‘Hotter Than July’: Stevie Wonder Enters A New Decade With A Classic
Released amid a musical landscape seismically fractured by disco and its aftermath, the album was yet another triumph for the Motown artist.
Stevie Wonder’s dominant 1970s creative run yielded some of the greatest music, popular or otherwise, of the 20th Century. It was transcendent not only for Wonder’s compositional prowess, but for his humanism, whether celebratory (“I Wish”; “Isn’t She Lovely”) or sobering (“Superstition”; “Living For the City”). By decade’s end, however, his artistry’s viability had curiously come into question. Arriving three years after his 1976 opus, Songs In the Key of Life, the expansive, largely instrumental documentary film soundtrack Journey Through the Secret Life of Plants was a commercial dud that left many fans perplexed. Amidst a musical landscape seismically fractured by disco and its reactionary aftermath, and quickly being redefined by younger voices both familiar (Michael Jackson) and radically new (Prince), one couldn’t help but wonder whether Stevie wasn’t lost within the introspection of his own genius?
Listen to Stevie Wonder’s Hotter Than July now.
His response, 1980’s Hotter Than July, quelled any doubts so resoundingly they seemed foolish in hindsight. That exultant shout that commences its opening track, “Did I Hear You Say You Love Me?” – a four-on-the-floor number that never abandons its soul on the dance floor – all but embodies this joyous return to form. After consecutive double LP big statements, Hotter Than July clocks in at a tight 10-songs with nary a wasted note. And though Stevie’s reduced the running time, his reach remains unbounded. “Master Blaster (Jammin’)” represents one exciting new foray: an explosive reggae-fied tribute to Bob Marley that finds him incorporating a wicked steppers beat into his already prodigious bag of tricks. “I Ain’t Gonna Stand For It” represents another: a breezy bit of country funk featuring a barely recognizable Stevie singing in an intermittent twang (with Gap Bandsmen Charlie and Ronnie Wilson on backup vocals) that could have slid comfortably onto that year’s C&W smash Urban Cowboy soundtrack.
“All I Do” is a study in both Stevie’s enduring songwriting abilities and knack for reinvention.

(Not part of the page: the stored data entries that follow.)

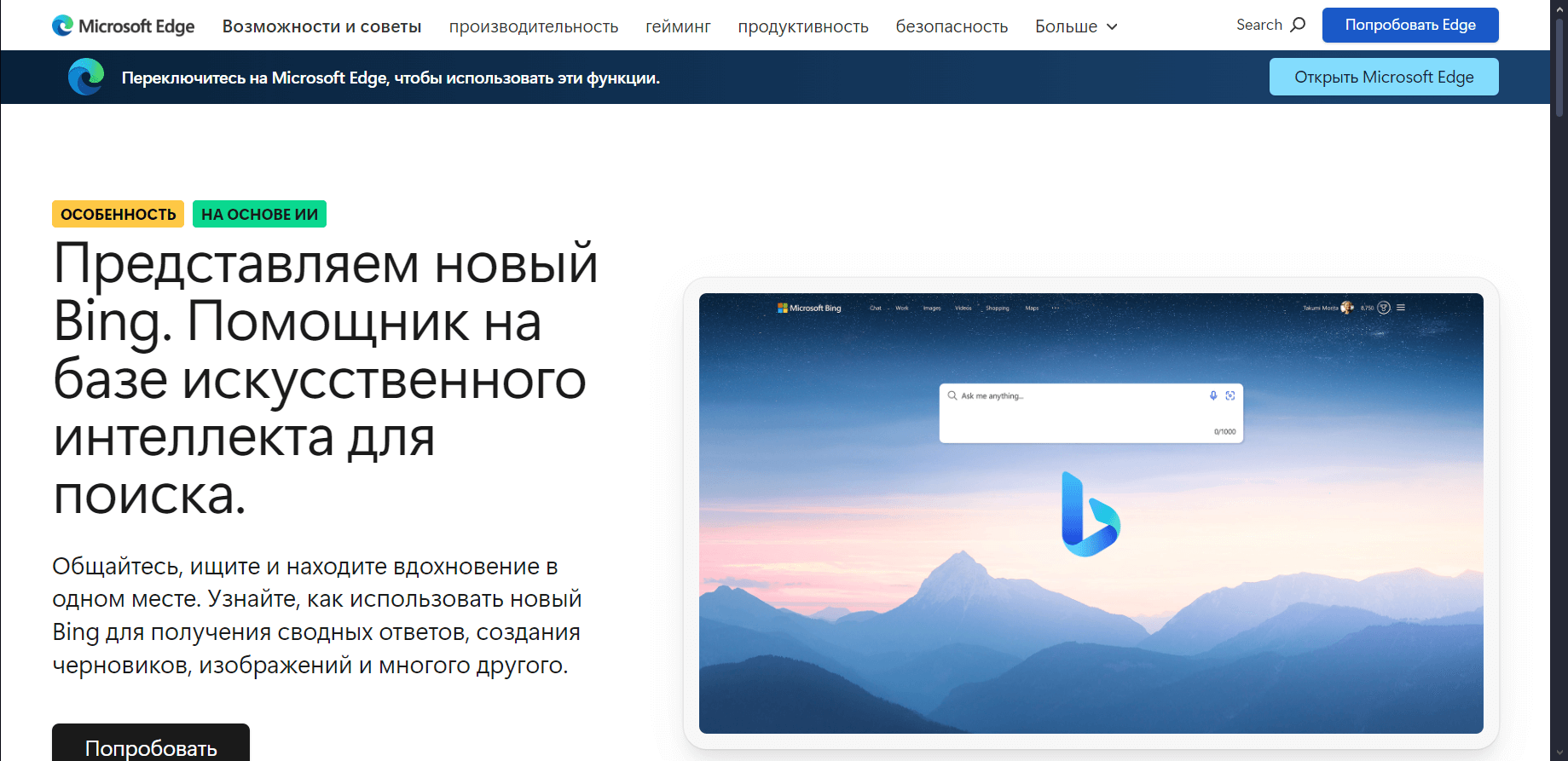The image size is (1568, 761).
Task: Select the гейминг navigation item
Action: [x=678, y=26]
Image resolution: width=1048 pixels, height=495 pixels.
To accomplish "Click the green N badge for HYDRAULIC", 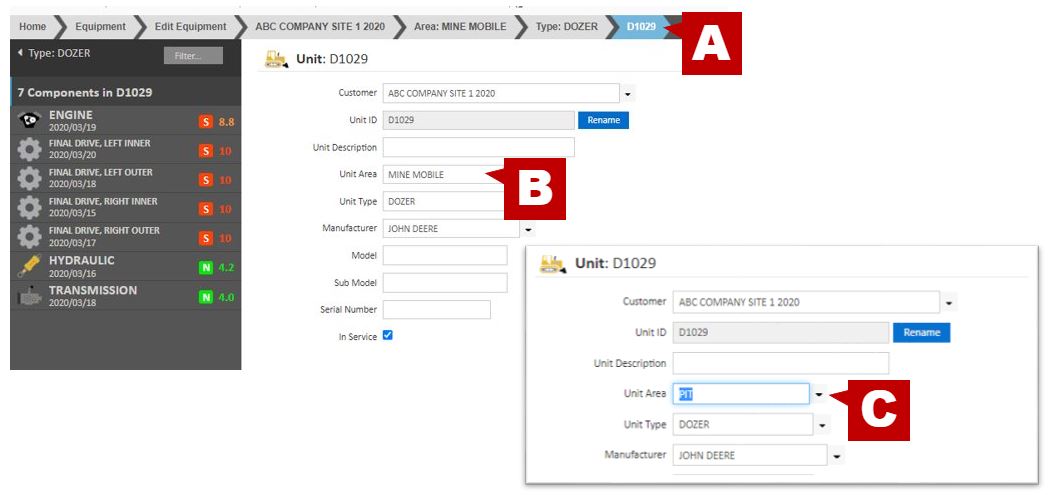I will tap(205, 267).
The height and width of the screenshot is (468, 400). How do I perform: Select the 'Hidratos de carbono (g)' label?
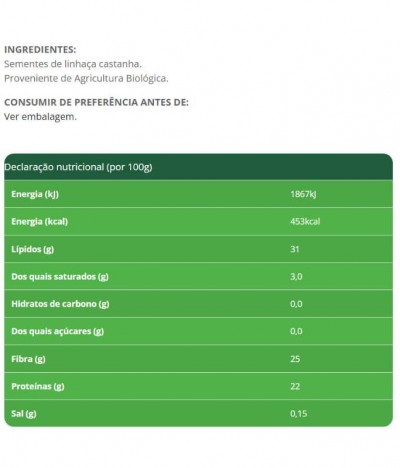pyautogui.click(x=60, y=304)
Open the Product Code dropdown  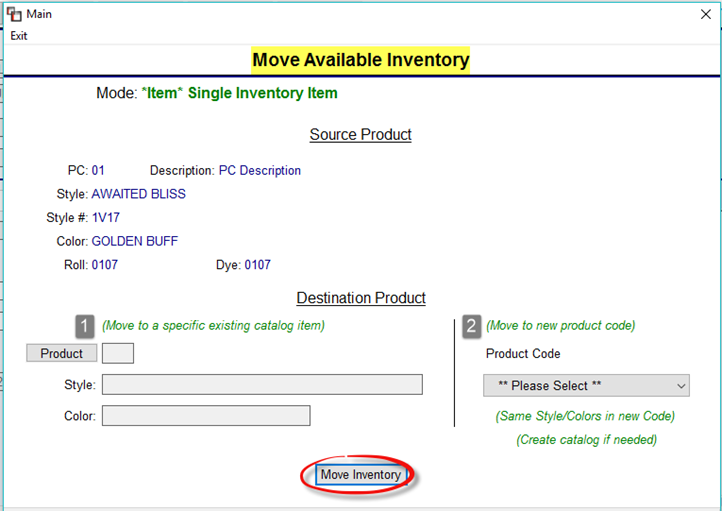point(586,385)
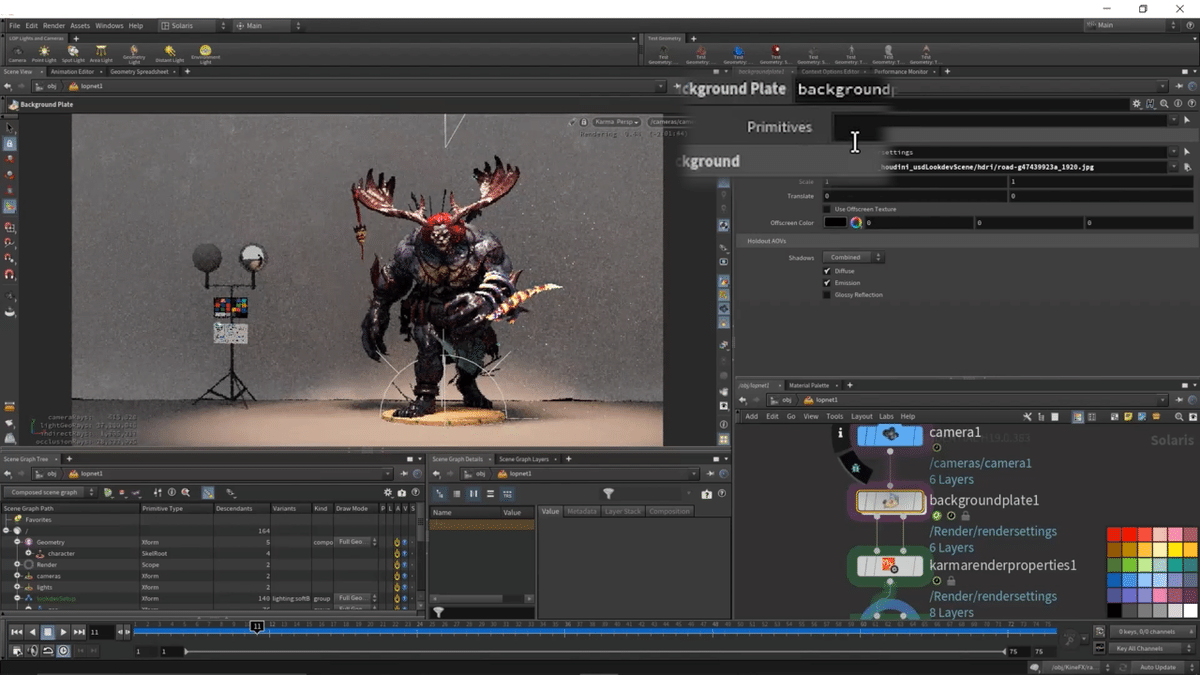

Composed in 1966 during his early Motown tenure and recorded the same year by Tammi Terrell with a seductive lilt and longing, it’s rearranged and modernized here as an exuberant electric piano-fueled R&B masterpiece – with an all-star chorus of backing vocalists led by MJ, Betty Wright, and the O’Jays’ Eddie Levert and Walter Williams accentuating its fervor. Stevie enjoys additional invaluable personnel support elsewhere – veteran Motown arranger Paul Riser’s darting strings on a melodramatic “Rocket Love”; longtime collaborator (and ex-wife) Syreeta’s distinctively high, sweet vocals on the playful “As If You Read My Mind.” But ultimately it’s his purely solo material that makes the largest impact.
Accompanying himself on piano and synth bass, the heartbreaking “Lately” has him contemplating the telltale clues of an unfaithful partner in one of his finest ballad vocal readings. “Happy Birthday,” the album’s jubilant finale featuring Stevie on all instruments, channels his activism towards making Martin Luther King Jr.’s birthday a national holiday into some of the most moving lyrics of his career: “I just never understood / How a man who died for good / Could not have a day that would / Be set aside for his recognition.” Three years on and fifteen years after King’s assassination, that effort, catalyzed by Wonder, would finally be signed into law – the singular significance of which alone makes Hotter Than July an indispensable work.